Extracted text:

########################################

Aspect Extraction! In series on Aspect Based Sentiment Analysis (ABSA)

This is second blog in the series of Aspect Based Sentiment Analysis. In this blog, I will give a very brief intro on ABSA, an idea about Aspect Extraction techniques that can be followed. And the next blog will be in continuation of this, where I will be discussing aspect-category formation and detection; and the last blog will be of the sentiment polarity prediction. 

Aspect Based Sentiment Analysis:

Aspect based sentiment analysis (ABSA) is a problem statement in the field of Natural Language Processing (NLP) that has attracted and is attracting the service based and product based companies to know their overall performance in the market. 

A series of analysis performed on the feedback given by the customers in the form of reviews. The organizations from these reviews set try to perform Aspect Extraction, AspectCategory Formation-Detection and Sentiment Polarity classification. Image below is a concise flow of ABSA process.

Note: There is no hard and fast rule in the position of categorize aspect and sentiment polarity classification.

Question is Why is ABSA important? Basically the aspects (derived from the reviews) gives the insights regarding the properties of the product of which the customers have concerns. These could be positive or negative terms. These insights help the organization to know areas where they need improvement.

Flow of ABSA

Aspect Extraction:

The process of finding the phrases that the customer is raising his issues or giving information regarding his experience the properties of product/service. These phrases are called Aspect Terms. For instance, if the review is ‘while wearing the diaper got torn. It says medium but size is small.’ Here the aspects are {‘wearing the diaper got torn’ and ‘says medium but size is small’}. 

Here another question is raised, how to find such aspect terms? There are different techniques by which you can achieve this:

  • Regex POS tags pattern match
  • Spacy Dependency parser
  • NLTK (Genie! in NLP world) parsers

Extraction using Regex patterns

Question how regex is going to work over the reviews? What about the generalization power? Yes this is true, regex works on the sub-string. And for strings like ‘While my baby was playing diaper starts leaking’, no one wants to make separate rules for ‘leak’, ‘leaks’ etc. Regex would not be built on the words it will be developed on the other information the word has!

########################################

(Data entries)
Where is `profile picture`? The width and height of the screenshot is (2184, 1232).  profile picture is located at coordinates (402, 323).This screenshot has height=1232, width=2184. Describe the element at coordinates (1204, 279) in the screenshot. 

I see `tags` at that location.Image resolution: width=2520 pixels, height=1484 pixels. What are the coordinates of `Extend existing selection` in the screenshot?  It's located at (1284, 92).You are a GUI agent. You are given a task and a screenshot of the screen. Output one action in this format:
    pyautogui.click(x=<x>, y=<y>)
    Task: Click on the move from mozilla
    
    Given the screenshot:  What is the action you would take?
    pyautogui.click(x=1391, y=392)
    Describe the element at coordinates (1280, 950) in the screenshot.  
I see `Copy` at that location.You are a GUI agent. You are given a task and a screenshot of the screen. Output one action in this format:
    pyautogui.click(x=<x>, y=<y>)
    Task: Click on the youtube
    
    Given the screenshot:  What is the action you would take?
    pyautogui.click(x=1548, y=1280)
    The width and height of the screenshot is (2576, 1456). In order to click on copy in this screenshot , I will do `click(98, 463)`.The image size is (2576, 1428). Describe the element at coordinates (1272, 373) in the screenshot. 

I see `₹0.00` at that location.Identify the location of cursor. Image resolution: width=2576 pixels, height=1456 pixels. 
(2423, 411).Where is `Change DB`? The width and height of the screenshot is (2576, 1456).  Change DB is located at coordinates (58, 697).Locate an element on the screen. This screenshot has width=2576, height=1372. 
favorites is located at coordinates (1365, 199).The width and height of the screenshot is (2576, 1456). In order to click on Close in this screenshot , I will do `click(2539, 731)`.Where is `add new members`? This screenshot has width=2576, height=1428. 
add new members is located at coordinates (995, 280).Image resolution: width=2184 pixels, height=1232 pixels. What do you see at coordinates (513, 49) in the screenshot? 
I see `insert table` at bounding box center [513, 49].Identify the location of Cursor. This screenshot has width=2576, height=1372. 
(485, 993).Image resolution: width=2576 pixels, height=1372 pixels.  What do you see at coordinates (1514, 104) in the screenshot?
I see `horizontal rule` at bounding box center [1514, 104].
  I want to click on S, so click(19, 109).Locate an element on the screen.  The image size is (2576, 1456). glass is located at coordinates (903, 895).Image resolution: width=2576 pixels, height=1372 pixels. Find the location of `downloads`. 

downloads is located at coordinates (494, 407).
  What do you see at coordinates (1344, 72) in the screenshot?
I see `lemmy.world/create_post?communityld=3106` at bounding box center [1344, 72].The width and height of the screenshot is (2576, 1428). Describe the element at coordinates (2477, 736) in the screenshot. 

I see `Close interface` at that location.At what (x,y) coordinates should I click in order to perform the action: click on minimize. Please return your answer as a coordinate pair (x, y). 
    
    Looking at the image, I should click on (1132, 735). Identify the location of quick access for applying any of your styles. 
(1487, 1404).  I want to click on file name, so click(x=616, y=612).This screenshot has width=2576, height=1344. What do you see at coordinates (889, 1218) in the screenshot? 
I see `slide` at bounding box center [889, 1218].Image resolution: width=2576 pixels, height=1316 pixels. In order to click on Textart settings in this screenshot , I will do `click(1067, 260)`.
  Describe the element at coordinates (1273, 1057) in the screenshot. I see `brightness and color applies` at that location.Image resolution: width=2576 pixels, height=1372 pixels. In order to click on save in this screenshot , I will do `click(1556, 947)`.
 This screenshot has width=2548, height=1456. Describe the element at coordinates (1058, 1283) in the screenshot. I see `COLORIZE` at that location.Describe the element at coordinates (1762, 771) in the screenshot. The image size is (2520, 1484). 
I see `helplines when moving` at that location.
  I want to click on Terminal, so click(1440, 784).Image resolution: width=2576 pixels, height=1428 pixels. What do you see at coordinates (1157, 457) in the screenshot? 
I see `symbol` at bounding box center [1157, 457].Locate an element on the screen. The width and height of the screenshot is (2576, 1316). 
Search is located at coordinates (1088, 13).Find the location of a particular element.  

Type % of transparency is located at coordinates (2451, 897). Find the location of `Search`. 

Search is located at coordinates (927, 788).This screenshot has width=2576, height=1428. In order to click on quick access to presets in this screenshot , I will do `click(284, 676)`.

########################################

Jobs:
(1) Using the blog post on aspect extraction shown above the listing, decide whether each statement agrees with it. Answer yes or no for each, and quote the words that settle it.
(a) The next blog in the series will cover sentiment polarity prediction.
(b) The Spacy dependency parser is listed as one technique for finding aspect terms.
(c) Regex works on the sub-string.
(2) According to the blog post on aspect extraction, what are the phrases called in which a customer raises issues or describes the properties of a product or service?
(3) Carry on the blog post on aspect extraction from its final sentence.

Answers provided:
(1)
(a) No: "the next blog will be in continuation of this, where I will be discussing aspect-category formation and detection"
(b) Yes: "Spacy Dependency parser"
(c) Yes: "regex works on the sub-string"

(2) Aspect Terms.

(3)
The text has other information (within it). Part of Speech of each word. POS Tags. Tada! Whether the word used is NOUN, ADJECTIVE or ADVERB, a set of rules is generated over this information. As they are POS the rules are generalized enough to work on any set of reviews (with few tweaks off course). An image below is the example of POS tags of the words in sentence ‘This is sentiment analysis’

POS Tags of the words in the sentence “This is sentiment analysis”

To get the POS tags, either Spacy or NLTK library can be used. Spacy is preferred in the corporate world because of its flexibility to use. As it is a deep neural network based predictive model, which comes with the text normalization, POS tags, NER at a single place. No need to decide what type of Lemmatizer should be used.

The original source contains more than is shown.